══ ZITIERTER TEXTAUSZUG ══

Ein Mensch gilt laut Bundesamt als armutsgefährdet, wenn er über weniger als 60 Prozent des mittleren Einkommens der Gesamtbevölkerung verfügt. 2022 lag dieser Schwellenwert demnach für einen allein lebenden Menschen in Deutschland bei 1250 Euro netto im Monat, für zwei Erwachsene mit zwei Kindern unter 14 Jahren waren es 2625 Euro netto.
Linke: „Chancengerechtigkeit gibt es nicht“
„Armut macht krank, grenzt aus und sorgt für weniger Bildungserfolge“, sagte die Vorstandsvorsitzende des Sozialverbands Deutschland (SoVD), Michaela Engelmeier, der „Rheinischen Post“ (Donnerstagausgabe). Neben der Einführung einer Kindergrundsicherung forderte sie auch höhere Steuern für Reiche und Vermögende. „Wir müssen an die Erbschaftssteuer, die Vermögenssteuer oder auch den Spitzensteuersatz ran“. Nur so könne verhindert werden, dass die Gesellschaft auseinanderdrifte.

═══
══ BEREITGESTELLTE DATEN ══

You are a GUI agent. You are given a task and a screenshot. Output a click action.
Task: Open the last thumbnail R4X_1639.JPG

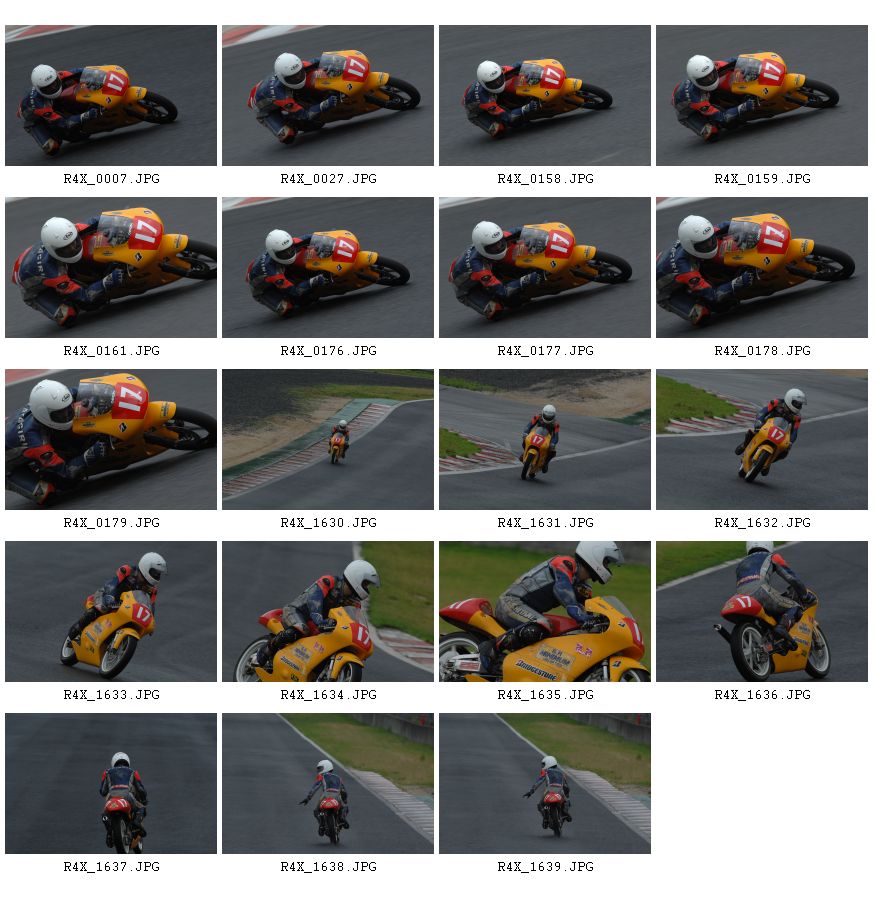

═══

AUFGABENSTELLUNG -
A. Fasse den Textauszug über Armutsgefährdung in zwei Sätzen zusammen.
B. Tippe aus dem Textauszug über Armutsgefährdung den Teil wortgetreu ab, der mit den Worten „Ein Mensch gilt“ beginnt und mit „2625 Euro netto.“ endet.

LÖSUNGEN ZUR ÜBUNG -
A. Laut Bundesamt gilt als armutsgefährdet, wer über weniger als 60 Prozent des mittleren Einkommens der Gesamtbevölkerung verfügt; 2022 lag diese Schwelle für allein lebende Menschen bei 1250 Euro und für zwei Erwachsene mit zwei Kindern unter 14 Jahren bei 2625 Euro netto im Monat. Die SoVD-Vorstandsvorsitzende Michaela Engelmeier sagte, Armut mache krank, grenze aus und sorge für weniger Bildungserfolge, und forderte neben einer Kindergrundsicherung höhere Steuern für Reiche und Vermögende.

B.
Ein Mensch gilt laut Bundesamt als armutsgefährdet, wenn er über weniger als 60 Prozent des mittleren Einkommens der Gesamtbevölkerung verfügt. 2022 lag dieser Schwellenwert demnach für einen allein lebenden Menschen in Deutschland bei 1250 Euro netto im Monat, für zwei Erwachsene mit zwei Kindern unter 14 Jahren waren es 2625 Euro netto.